- [TASK DESCRIPTION]: Work out the number of lines in the listing below that include "agent", and answer with it alone.

────

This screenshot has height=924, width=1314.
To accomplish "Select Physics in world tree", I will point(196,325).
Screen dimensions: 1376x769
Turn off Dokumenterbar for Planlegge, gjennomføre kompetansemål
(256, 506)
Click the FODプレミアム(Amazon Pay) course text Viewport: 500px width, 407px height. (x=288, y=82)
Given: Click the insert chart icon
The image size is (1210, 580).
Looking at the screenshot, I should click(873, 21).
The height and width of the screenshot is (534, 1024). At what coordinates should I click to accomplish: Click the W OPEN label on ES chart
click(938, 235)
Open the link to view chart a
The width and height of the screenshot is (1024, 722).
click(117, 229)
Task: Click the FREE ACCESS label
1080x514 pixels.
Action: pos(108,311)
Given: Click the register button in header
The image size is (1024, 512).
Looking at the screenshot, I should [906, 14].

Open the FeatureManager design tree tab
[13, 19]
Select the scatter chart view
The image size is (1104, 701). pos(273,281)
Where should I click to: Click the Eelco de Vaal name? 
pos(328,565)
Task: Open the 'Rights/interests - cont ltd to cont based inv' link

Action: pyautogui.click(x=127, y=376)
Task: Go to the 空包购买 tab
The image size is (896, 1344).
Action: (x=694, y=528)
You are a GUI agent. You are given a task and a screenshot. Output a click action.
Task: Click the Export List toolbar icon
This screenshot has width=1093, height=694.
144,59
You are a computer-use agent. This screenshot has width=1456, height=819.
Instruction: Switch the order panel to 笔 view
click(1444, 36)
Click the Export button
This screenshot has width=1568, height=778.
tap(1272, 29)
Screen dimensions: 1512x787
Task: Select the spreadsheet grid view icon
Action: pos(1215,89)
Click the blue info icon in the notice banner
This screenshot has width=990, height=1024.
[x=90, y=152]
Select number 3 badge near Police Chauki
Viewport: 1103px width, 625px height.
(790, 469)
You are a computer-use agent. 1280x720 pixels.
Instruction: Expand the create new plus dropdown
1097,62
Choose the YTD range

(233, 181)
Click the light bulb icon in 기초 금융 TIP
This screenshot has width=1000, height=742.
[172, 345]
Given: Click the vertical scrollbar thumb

────

- [RESULT OF THE TASK]: 3